■ WORK TO COMPLETE ■
Print, exactly and without pictures, the lines from the one where "Task: Select the 39,627 ~ 51,800원 price text" appears down to the end of the entries.

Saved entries
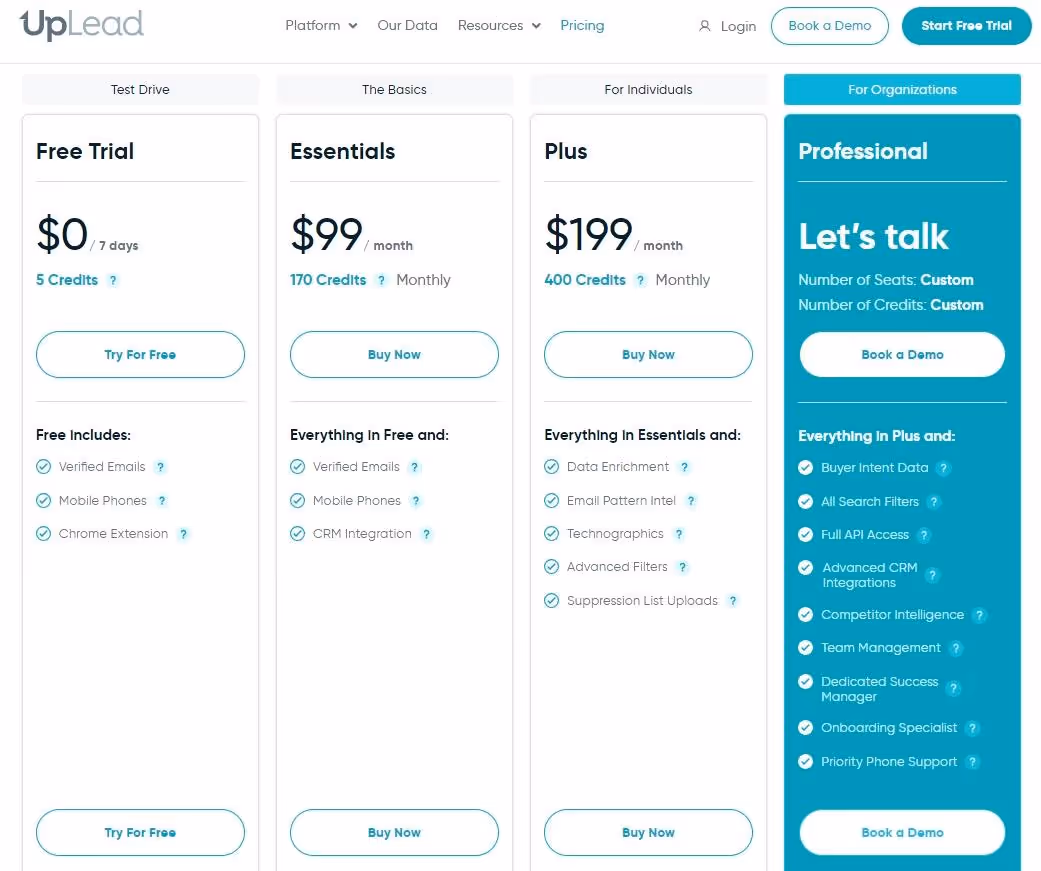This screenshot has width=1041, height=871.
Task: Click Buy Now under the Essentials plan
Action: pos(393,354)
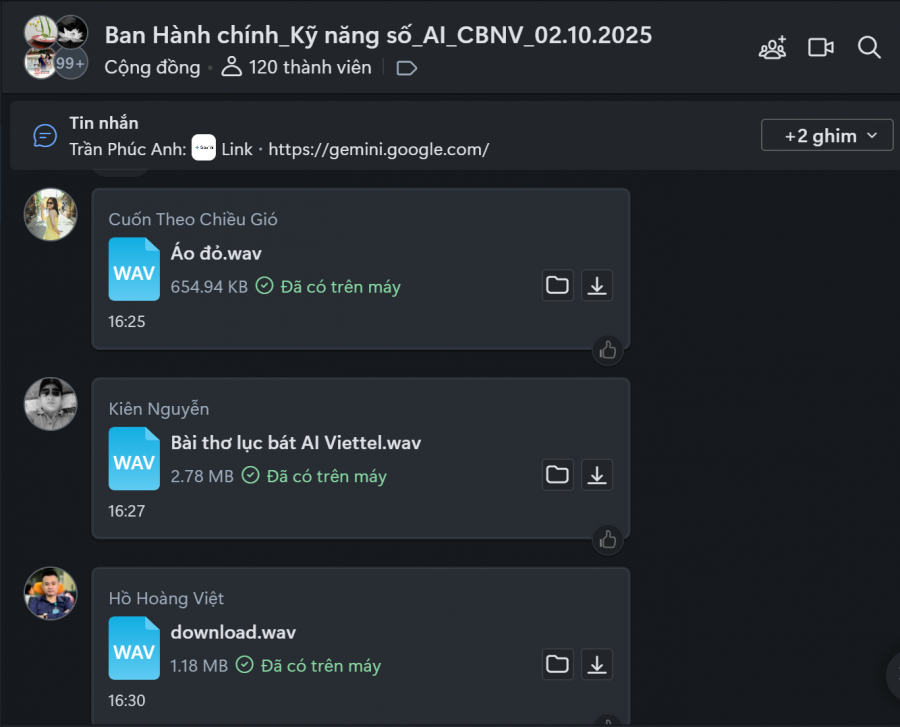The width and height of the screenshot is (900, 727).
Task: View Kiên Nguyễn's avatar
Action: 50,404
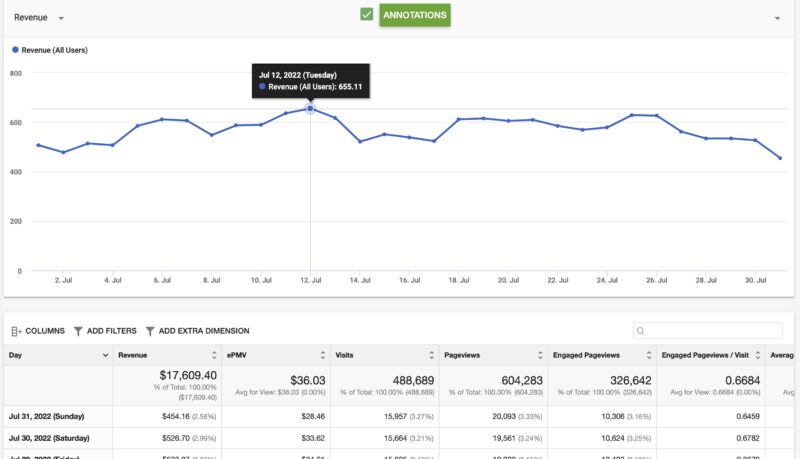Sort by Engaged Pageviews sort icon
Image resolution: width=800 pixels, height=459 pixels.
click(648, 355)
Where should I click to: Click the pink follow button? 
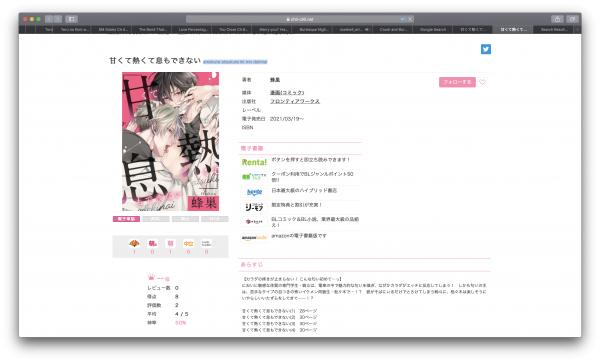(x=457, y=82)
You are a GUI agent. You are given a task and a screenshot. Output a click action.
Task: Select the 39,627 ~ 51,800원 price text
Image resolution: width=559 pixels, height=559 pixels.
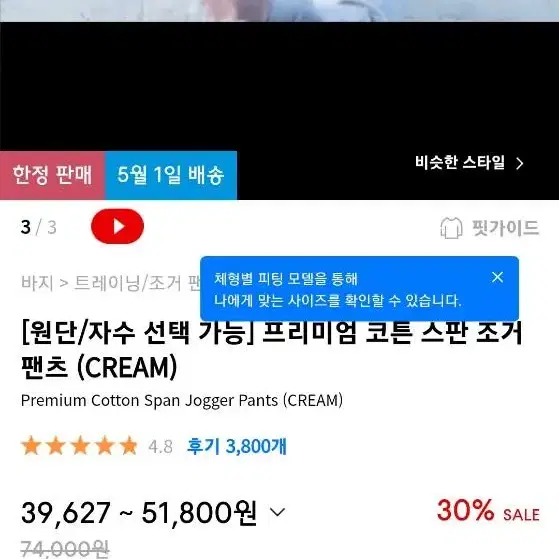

■ RESPONSE TO THIS EXERCISE ■
Task: Select the 39,627 ~ 51,800원 price text
Image resolution: width=559 pixels, height=559 pixels.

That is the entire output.